Uruguay’s top bishop, Cardinal Daniel Sturla, told the press that his country’s Church has never received any complaint against Santana, given that the crimes occurred in Bolivia.
“If he’s guilty, he must respond for the situations that he lived,” Sturla told the local news show Telemundo of Canal 12 TV station.
Susana Inch Sáinz, a legal advisor for the Bolivian Bishops’ Conference, told Crux that the Church has done all it could at the time of the scandal in order to allow Santana to be held responsible, but it was not up to it to detain him.
“The case was reported at the time by Archbishop Solari upon learning what had happened, pledging full cooperation to establish responsibilities. However, the actions of the judicial system did not guarantee the detention of the then investigated person,” Inch said.
At that time, she argued, there was no clarity as there is today in canonical regulations concerning the adequate reaction to that type of situation.
“But Solari acted by publicly denouncing the incident to the civil authorities and followed the canonical procedure that determined the resignation from the clerical state of the then priest,” she added.
The Church cannot restrict the right to liberty, nor does it have the power to detain or imprison, Inch said.
“That is the exclusive jurisdiction of the courts, in this case, the Bolivian justice. It’s inexplicable that the necessary precautions were not taken at the time or later, given that the location of the accused was already known through the press,” Inch said. Now, she hopes that justice is finally served.

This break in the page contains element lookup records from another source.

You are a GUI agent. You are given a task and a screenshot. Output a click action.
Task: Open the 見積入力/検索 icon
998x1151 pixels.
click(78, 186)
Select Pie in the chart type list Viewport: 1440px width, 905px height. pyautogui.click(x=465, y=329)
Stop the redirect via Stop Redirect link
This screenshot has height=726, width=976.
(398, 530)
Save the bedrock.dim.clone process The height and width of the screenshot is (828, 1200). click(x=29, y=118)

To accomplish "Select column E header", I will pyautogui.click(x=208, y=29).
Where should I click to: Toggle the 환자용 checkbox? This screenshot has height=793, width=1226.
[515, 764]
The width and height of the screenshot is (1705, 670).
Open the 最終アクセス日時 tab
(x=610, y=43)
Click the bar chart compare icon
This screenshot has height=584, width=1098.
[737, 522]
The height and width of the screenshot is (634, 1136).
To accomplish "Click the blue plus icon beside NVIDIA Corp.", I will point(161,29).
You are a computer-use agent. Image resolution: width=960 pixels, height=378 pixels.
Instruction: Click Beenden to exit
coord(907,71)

The Bolivian Community of Survivors of Ecclesial Sex Abuse also considers that Santana has remained unpunished for too long.
“His detention is an important step towards truth and justice. We think that, with his arrival in Bolivia after the extradition process, he will face trial and some justice will be made concerning the victims,” Edwin Alvarado, a spokesperson for the Network, told Crux.
He said his group has been in touch with the victims, who have also been supported by local civic organizations, and will keep accompanying the case.